Textauszug =
##############################
Kreuzberg, im Milieuschutzgebiet: In der Weihnachtszeit vor einigen Jahren hängt ein Aushang im Treppenhaus. Die Mieter sollen die Miete auf ein neues Konto überweisen. Das Haus wurde verkauft. Die Polizei kommt, vermutet eine Betrugsmasche dahinter. Doch es stimmt. Das Haus wurde verkauft. An wen, das weiß keiner. Vor Gericht wehren sich die Mieter gegen den Rausschmiss, der wenig später folgt. Der Vermieter zeigt keine Kompromissbereitschaft. Ein Gericht gibt den Bewohnern recht. Sie dürfen bleiben.
Die Mieter wollen nur anonym auftreten, auch ihre genaue Adresse oder den Namen der Briefkastenfirma nicht in der Zeitung lesen. Zu groß ist die Angst vor Folgen, gerade hat sich die Lage etwas beruhigt. „Wenn man rausfliegen würde, ist die Chance niedrig, etwas anderes Vergleichbares zu finden“, sagt einer.
Gegen wen sie hier eigentlich kämpfen, wussten sie lange nicht. Die Angaben des Vermieters führen nach Luxemburg, ansprechbar ist nur die Hausverwaltung. Seit kurzem ist bekannt: Ihr Haus gehört einem der größten Finanzinvestoren der Welt: Blackstone.
In Debatten um den Berliner Wohnungsmarkt fiel dieser Name bisher selten. Auf Listen mit den größten Eigentümern tauchte das in New York ansässige Private-Equity-Unternehmen nicht auf. Eine Studie des politischen Ökonomen Christoph Trautvetter, die am Dienstag veröffentlicht wird und dem Tagesspiegel vorab vorliegt, liefert nun Hinweise, dass Blackstone nicht nur zahlreiche Bürogebäude, sondern auch mehrere Tausend Wohnungen in der Stadt gehören. Tagesspiegel-Recherchen belegen nun konkret: Blackstone besitzt mindestens 3500 Wohnungen in Berlin.
##############################
Datenauszug =

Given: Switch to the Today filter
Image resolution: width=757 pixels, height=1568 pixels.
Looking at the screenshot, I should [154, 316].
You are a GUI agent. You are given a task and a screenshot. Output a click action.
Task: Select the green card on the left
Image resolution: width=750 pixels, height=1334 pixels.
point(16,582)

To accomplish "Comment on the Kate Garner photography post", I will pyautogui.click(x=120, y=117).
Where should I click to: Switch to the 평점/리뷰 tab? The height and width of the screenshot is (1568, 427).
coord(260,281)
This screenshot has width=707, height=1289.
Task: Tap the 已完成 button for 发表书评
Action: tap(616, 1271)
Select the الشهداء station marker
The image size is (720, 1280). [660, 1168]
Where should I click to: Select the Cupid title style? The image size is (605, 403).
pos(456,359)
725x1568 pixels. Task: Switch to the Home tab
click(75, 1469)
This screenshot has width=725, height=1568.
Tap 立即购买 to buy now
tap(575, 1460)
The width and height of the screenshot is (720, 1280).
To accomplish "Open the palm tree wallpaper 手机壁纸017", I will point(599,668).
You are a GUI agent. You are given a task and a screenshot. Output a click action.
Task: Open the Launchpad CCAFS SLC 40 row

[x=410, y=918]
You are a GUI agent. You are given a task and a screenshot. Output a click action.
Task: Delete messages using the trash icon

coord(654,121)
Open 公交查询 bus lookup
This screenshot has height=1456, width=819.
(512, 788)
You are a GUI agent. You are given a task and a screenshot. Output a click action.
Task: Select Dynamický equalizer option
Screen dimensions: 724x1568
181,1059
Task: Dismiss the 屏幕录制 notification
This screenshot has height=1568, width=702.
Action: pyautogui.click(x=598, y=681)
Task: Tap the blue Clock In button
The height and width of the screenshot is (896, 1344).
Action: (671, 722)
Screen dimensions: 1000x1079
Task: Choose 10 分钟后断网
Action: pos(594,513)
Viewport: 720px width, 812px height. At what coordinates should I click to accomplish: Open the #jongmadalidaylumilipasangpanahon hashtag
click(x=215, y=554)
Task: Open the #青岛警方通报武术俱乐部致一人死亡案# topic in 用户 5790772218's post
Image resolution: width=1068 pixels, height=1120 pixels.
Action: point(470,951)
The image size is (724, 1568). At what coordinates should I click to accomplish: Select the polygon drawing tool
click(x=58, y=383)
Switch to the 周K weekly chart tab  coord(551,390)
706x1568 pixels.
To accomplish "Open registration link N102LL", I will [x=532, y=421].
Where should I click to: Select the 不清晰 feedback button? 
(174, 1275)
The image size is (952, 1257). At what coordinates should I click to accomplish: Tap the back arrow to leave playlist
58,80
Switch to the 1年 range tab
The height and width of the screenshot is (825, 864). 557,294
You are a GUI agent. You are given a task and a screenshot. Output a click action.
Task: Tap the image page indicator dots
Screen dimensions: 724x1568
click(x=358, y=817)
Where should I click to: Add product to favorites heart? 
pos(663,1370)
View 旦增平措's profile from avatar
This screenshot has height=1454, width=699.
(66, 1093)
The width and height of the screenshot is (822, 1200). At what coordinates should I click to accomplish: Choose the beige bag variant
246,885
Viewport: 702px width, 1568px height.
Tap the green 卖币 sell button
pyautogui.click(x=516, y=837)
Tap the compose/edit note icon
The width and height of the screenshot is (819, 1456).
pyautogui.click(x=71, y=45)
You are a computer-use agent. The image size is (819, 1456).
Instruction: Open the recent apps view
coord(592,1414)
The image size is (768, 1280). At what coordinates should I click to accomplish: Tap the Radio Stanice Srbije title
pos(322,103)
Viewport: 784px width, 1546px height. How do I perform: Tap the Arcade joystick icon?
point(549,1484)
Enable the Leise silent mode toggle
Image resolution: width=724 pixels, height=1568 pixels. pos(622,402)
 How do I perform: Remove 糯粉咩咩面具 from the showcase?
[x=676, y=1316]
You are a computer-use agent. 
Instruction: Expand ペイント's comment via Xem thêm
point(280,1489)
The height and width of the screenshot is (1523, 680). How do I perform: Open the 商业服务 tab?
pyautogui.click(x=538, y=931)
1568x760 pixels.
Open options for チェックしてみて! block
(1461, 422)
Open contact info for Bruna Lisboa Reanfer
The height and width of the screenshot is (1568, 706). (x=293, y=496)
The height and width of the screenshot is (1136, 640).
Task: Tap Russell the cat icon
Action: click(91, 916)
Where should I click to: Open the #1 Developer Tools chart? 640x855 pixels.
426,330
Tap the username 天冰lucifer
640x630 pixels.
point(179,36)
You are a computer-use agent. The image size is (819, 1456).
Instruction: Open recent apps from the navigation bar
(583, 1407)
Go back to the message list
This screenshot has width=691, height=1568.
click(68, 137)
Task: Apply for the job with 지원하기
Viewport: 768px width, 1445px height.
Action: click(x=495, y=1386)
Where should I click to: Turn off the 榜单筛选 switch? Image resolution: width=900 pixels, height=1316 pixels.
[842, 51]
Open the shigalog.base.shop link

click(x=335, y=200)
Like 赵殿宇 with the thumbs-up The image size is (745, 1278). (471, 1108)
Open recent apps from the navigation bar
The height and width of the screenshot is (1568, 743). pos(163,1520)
##############################
Aufgaben =
1. Zitieren Sie aus dem Textauszug die Passage zwischen „Kreuzberg, im Milieuschutzgebiet: In“ und „Sie dürfen bleiben.“, beide einschließlich.
2. Prüfen Sie anhand des Textauszugs, ob die Aussagen (a) bis (c) zutreffen. Antworten Sie jeweils mit Ja oder Nein und belegen Sie dies mit einem wörtlichen Zitat der entscheidenden Stelle.
(a) Die Polizei vermutete hinter dem Aushang zunächst eine Betrugsmasche.
(b) Ein Gericht entschied gegen die Mieter.
(c) Blackstone hat seinen Sitz in Luxemburg.

Lösungen =
1.
Kreuzberg, im Milieuschutzgebiet: In der Weihnachtszeit vor einigen Jahren hängt ein Aushang im Treppenhaus. Die Mieter sollen die Miete auf ein neues Konto überweisen. Das Haus wurde verkauft. Die Polizei kommt, vermutet eine Betrugsmasche dahinter. Doch es stimmt. Das Haus wurde verkauft. An wen, das weiß keiner. Vor Gericht wehren sich die Mieter gegen den Rausschmiss, der wenig später folgt. Der Vermieter zeigt keine Kompromissbereitschaft. Ein Gericht gibt den Bewohnern recht. Sie dürfen bleiben.

2.
(a) Ja: „Die Polizei kommt, vermutet eine Betrugsmasche dahinter.“
(b) Nein: „Ein Gericht gibt den Bewohnern recht.“
(c) Nein: „das in New York ansässige Private-Equity-Unternehmen“